To view the re-clustered sequences, select the 383 nucleotide sequences Annotated & Clustered document. First, we can check what the most common Heavy CDR3 sequence is by selecting Heavy CDR3 from the Cluster Table dropdown menu.

Screen_Shot_2022-09-08_at_2.11.20_PM.png

Recall from above that the most common Heavy CDR3 sequence was ARWEYYAMDY. After taking a subset of the sequences that were Without Stop Codons & In Frame & Fully Annotated and had a score above -100, the most common Heavy CDR3 region sequence is ARDYGSSHFDH.

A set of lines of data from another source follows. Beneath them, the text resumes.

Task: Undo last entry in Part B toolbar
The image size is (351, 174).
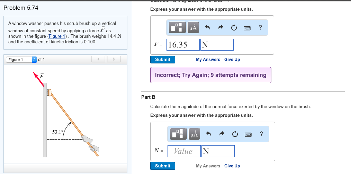Action: pyautogui.click(x=208, y=134)
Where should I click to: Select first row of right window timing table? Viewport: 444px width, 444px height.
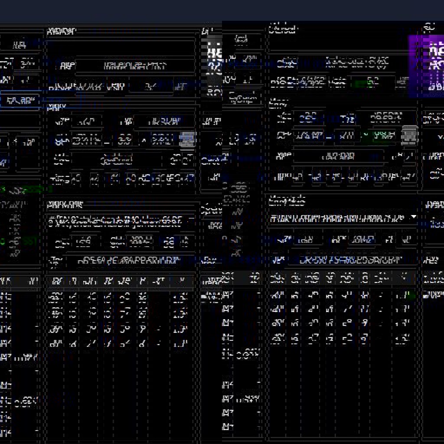342,296
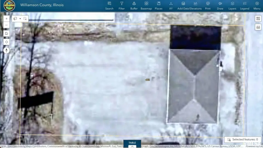
Task: Click the Add Data tool
Action: tap(183, 5)

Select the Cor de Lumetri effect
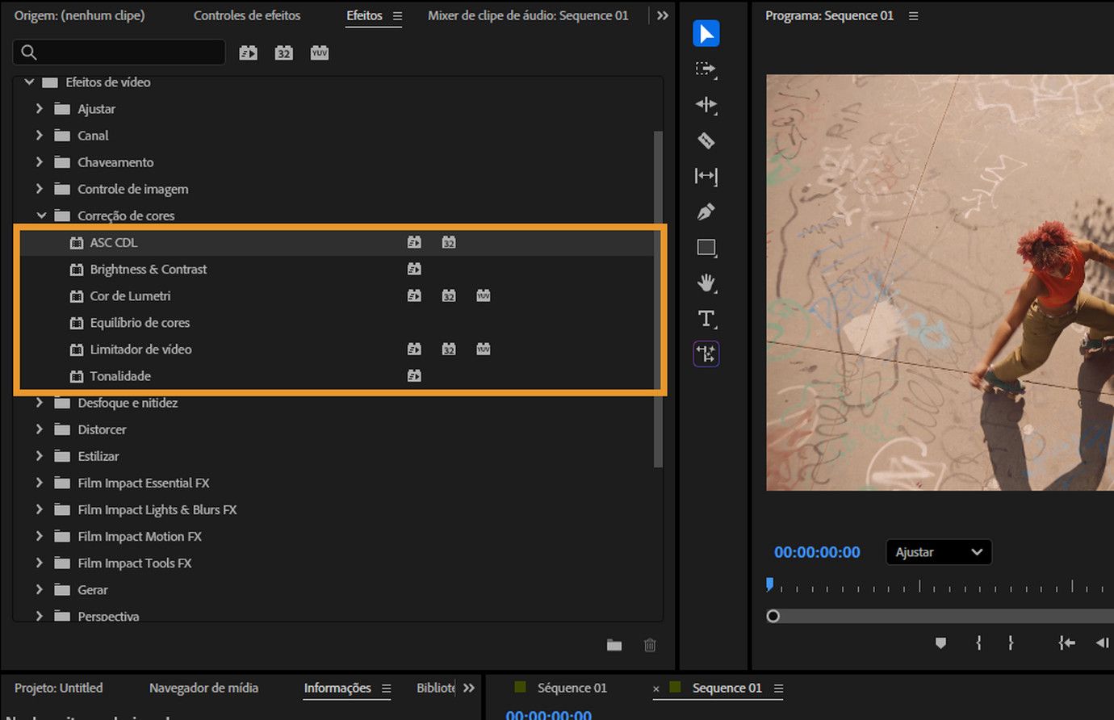tap(130, 296)
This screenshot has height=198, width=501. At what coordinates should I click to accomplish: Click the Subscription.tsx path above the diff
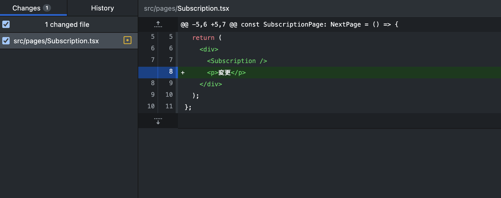pos(186,8)
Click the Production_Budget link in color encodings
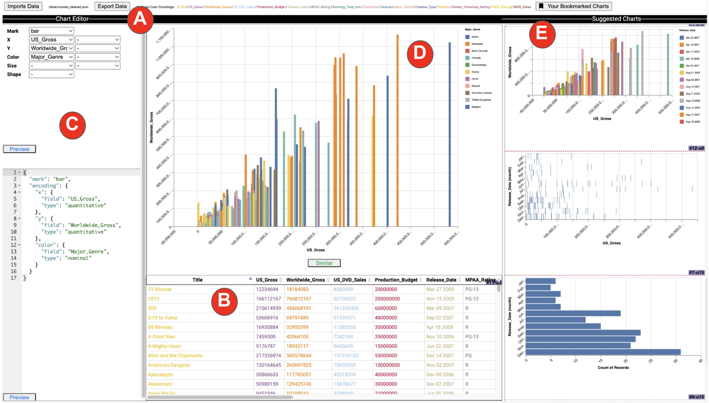The width and height of the screenshot is (709, 403). pyautogui.click(x=271, y=7)
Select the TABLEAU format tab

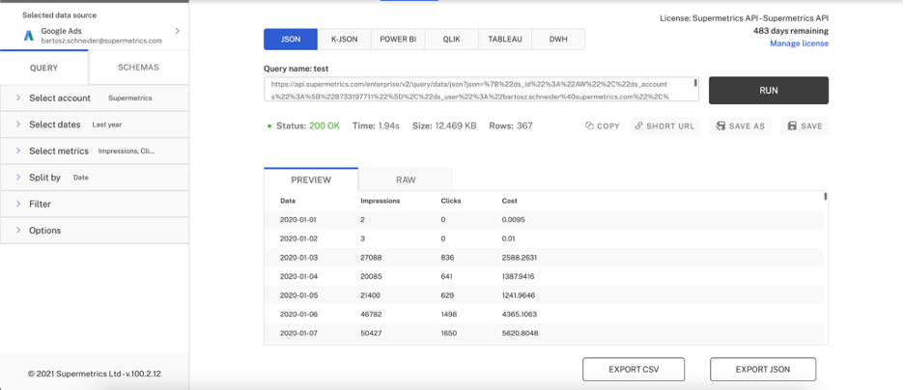point(505,40)
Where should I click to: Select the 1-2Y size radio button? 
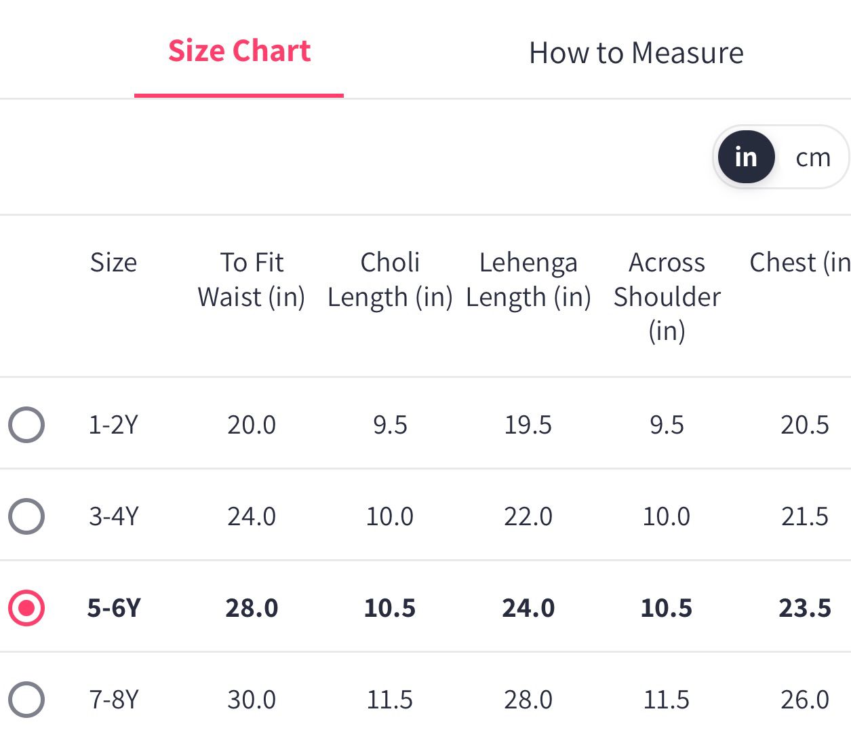26,425
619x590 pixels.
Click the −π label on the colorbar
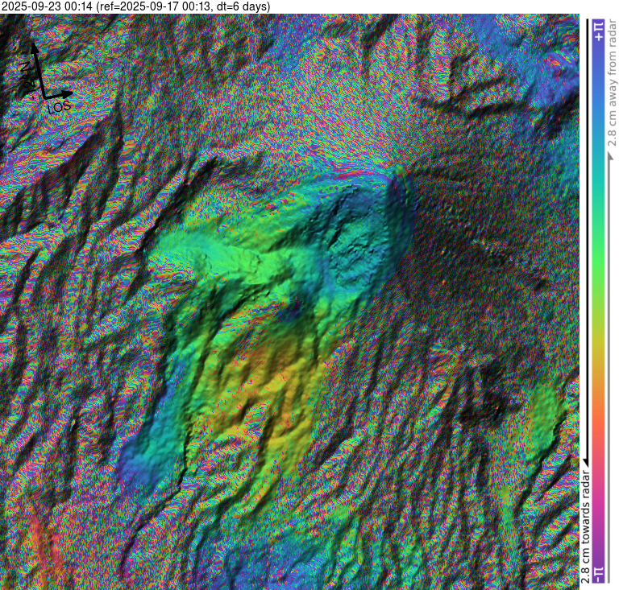coord(598,574)
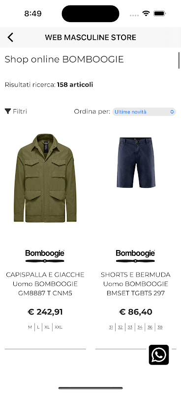Screen dimensions: 181x393
Task: Tap Bomboogie logo under green jacket
Action: tap(45, 256)
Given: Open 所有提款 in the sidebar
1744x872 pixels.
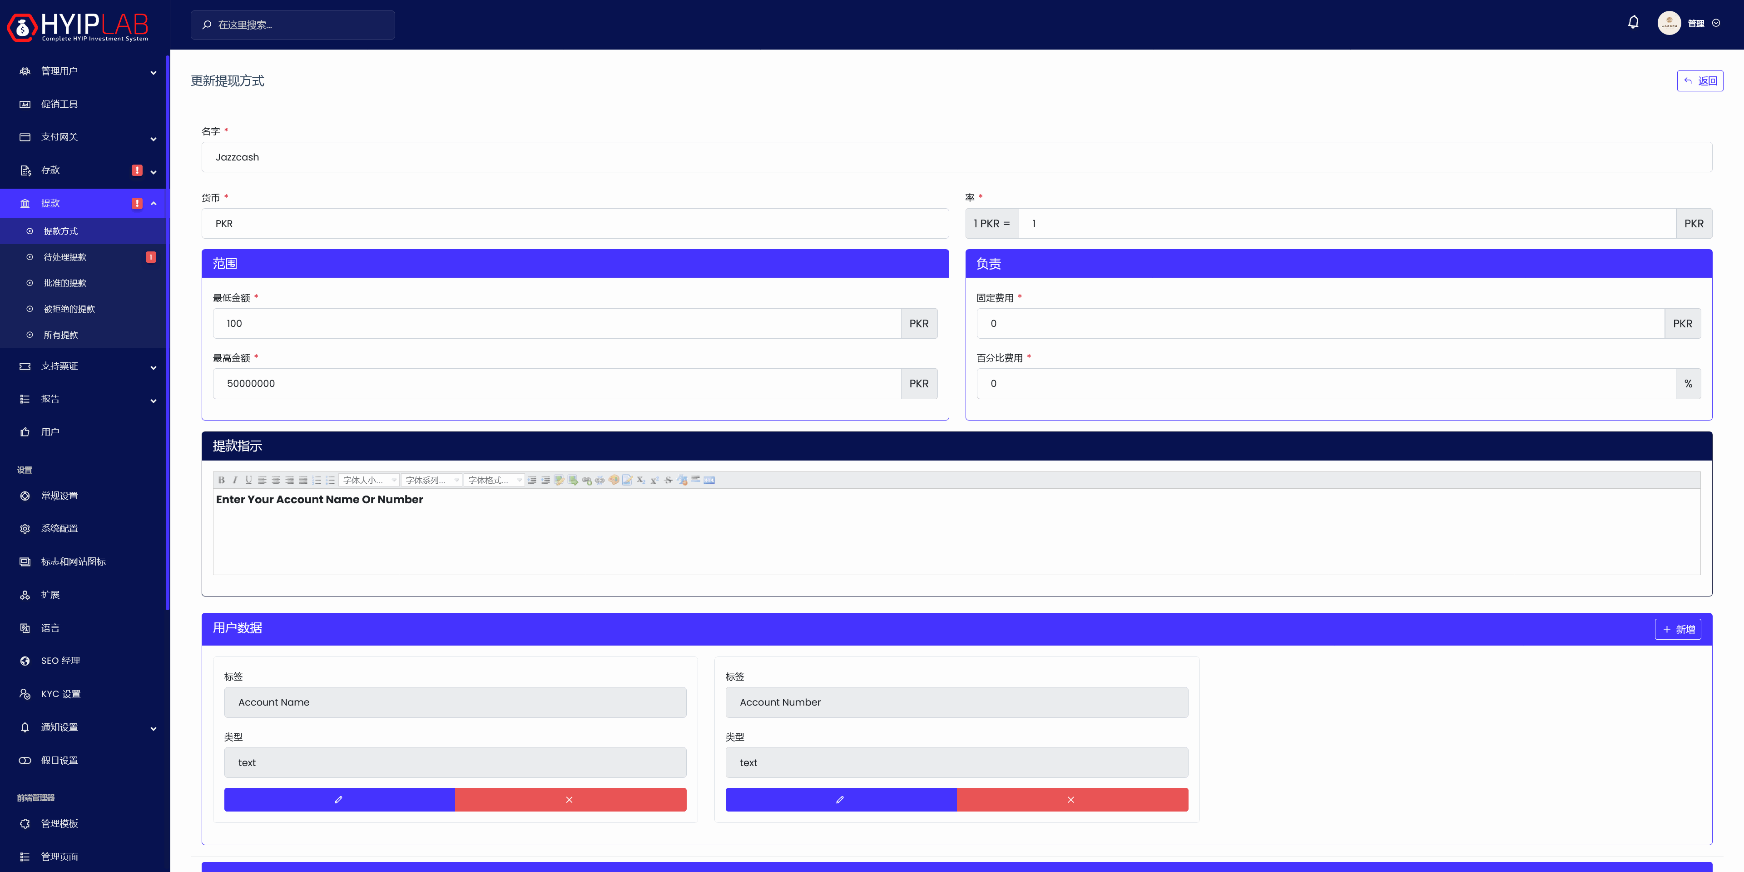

We can also check out the combination cluster for identifying Clonotypes we specified (Heavy V Gene, Heavy J Gene and 85% similarity in the Heavy CDR3 region). We can see that all 11 sequences that had the same Heavy CDR3 sequence of ARDYGSSHFDH also had the same Heavy V and J genes identified as the closest germline gene match:

Screen_Shot_2022-09-08_at_2.15.27_PM.png

All the graphs mentioned previously in this tutorial are also available, and will be recalculated according to the subset of sequences and the clusters specified.

*** Tutorial reference - Quantitative assessment of the robustness of next-generation sequencing of antibody variable gene repertoires from immunized mice., BMC Immunol, 2014 Oct 16;15:40.